The lymphatics in other tissues are not there to remove waste as far as I know. They are there for oncotic control and immune cell transit. The brain looks as if it is much the same. Immune cells exiting from brain may travel along perivascular spaces rather than being in lymphatic tubes until they get to dura but I think that is what was always assumed to be happening.
 
Thanks for the discussion. I don't have any other ideas about why the glymphatic system would be relevant for removing waste.

I didn't realize that there are about as many capillaries as neurons in the brain. I was imagining that on the scale of induvial cells, some would be closer or further away from a capillary. And if that were the case maybe some directional flow might be useful in speeding up diffusion. But with that not being the case, an extra removal system for molecules that can cross the blood brain barrier does seem quite unnecessary.
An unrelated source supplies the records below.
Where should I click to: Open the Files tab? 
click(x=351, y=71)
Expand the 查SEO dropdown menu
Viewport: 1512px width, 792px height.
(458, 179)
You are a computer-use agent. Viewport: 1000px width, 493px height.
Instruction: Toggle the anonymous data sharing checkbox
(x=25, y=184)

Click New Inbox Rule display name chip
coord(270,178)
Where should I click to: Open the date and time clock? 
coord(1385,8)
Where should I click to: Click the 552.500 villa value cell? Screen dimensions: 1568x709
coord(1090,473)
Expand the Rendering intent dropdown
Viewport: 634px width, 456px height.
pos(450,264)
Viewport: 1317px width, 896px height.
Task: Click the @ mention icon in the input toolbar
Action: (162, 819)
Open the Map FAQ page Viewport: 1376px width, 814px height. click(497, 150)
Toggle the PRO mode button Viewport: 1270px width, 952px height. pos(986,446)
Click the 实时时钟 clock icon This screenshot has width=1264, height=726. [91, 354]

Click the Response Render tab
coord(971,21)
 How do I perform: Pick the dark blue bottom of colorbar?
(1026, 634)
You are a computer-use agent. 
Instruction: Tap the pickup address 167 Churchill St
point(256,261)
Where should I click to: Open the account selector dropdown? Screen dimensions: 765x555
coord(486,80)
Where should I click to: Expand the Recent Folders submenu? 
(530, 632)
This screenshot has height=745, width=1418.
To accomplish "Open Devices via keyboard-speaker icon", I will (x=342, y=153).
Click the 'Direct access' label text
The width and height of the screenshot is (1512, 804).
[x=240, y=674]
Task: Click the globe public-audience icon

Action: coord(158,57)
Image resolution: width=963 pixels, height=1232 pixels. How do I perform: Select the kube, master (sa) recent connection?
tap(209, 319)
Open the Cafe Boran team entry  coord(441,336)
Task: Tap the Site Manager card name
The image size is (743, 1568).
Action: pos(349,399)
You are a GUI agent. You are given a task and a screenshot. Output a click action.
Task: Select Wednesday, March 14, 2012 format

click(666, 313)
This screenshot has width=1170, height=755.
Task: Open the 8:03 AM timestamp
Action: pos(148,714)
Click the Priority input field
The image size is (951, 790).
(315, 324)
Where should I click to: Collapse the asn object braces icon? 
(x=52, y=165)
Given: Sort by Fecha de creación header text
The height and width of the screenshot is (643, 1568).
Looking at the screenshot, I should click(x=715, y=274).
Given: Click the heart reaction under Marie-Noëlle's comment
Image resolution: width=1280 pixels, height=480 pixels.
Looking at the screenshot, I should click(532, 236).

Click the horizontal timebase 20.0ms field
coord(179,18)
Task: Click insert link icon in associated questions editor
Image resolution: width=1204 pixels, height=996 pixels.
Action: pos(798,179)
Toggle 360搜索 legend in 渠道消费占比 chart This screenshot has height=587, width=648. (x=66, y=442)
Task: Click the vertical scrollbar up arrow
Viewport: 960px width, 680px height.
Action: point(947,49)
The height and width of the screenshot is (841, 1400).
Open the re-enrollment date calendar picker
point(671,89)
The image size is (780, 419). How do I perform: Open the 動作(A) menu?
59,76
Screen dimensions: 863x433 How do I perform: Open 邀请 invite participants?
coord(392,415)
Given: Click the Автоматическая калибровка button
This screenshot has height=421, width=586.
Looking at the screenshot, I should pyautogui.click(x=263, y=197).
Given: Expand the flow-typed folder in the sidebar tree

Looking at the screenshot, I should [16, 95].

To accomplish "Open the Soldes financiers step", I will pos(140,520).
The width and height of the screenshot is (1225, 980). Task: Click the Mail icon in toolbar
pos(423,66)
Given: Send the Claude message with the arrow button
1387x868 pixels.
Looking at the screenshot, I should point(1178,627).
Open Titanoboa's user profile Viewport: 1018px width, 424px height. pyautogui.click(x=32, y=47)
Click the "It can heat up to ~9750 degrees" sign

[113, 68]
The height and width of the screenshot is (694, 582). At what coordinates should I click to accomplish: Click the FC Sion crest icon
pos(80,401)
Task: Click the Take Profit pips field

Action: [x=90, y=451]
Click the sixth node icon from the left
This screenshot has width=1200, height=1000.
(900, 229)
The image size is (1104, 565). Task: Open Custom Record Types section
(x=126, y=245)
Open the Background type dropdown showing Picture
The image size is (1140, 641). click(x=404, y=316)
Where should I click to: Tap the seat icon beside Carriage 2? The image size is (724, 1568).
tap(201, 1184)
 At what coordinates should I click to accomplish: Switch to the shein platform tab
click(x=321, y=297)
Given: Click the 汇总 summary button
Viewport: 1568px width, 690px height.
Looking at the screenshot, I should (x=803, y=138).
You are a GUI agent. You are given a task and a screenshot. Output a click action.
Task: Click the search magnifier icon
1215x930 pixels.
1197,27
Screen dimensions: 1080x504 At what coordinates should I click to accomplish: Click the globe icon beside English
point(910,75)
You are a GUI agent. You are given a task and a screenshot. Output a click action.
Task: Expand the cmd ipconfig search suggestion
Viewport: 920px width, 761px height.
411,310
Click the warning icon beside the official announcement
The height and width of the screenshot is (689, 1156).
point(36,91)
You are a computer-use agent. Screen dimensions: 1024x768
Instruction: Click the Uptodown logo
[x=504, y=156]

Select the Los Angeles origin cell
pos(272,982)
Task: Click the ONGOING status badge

I still think that these perivascular spaces exist and probably serve some function (maybe the immune function), but I do now understand your skepticism in tying that to waste removal. Hopefully one of these papers can spell out what they mean by waste and why that is such an important function that it required a separate system.
 
I still think that these perivascular spaces exist and probably serve some function (maybe the immune function), but I do now understand your skepticism in tying that to waste removal. Hopefully one of these papers can spell out what they mean by waste and why that is such an important function that it required a separate system
I also don’t think we can discount the possibility that the glymphatic channels might have just been unintended byproducts of evolving a system which added extra checkpoints and barriers between the brain parenchyma and the circulation to keep the extracellular space around neurons relatively stable and insulated. That system might end up taking on some assorted functions without having been evolved for anything in its own right. The glymphatic perivascular space “appears” as soon as we evolved an additional barrier of astrocytes around a far-less-permeable-than-usual blood vessel endothelium. The only criteria is that this byproduct does not end up being overly detrimental to the organism’s reproductive prospects
 
In the model I am envisaging glymphatic channels would be an important part of maximising an oncotically driven diffusion process to maintain low brain ECF 'oncolarity'. Cortical grey matter is bathed directly in low protein CSF. Deep grey matter is fed by the ventricular CSF but arterial glymphatics would allow a further convective inflow into all areas that at the point where arterioles become capillaries and perivascular space ceases to exist converts to an oncotically drive diffusion. Venous glymphatics would provide an outflow route a bit like a cistern overflow that ensured hydrostatic pressures could be optimally smoothed out.

The bit I would like Levick's input on is the possibility that this all centres around a net reabsorption of CSF into blood vessels which would be the reverse of other tissues where there is a net efflux. The supra-atmospheric CSF pressure might dictate this. The implication would be that without CSF production by choroid, brain would gradually be sucked 'dry' by venules - to the extent of being starved of low protein water. Whether this is right depends on the sort of pressure and permeability calculations Rodney spent his life on.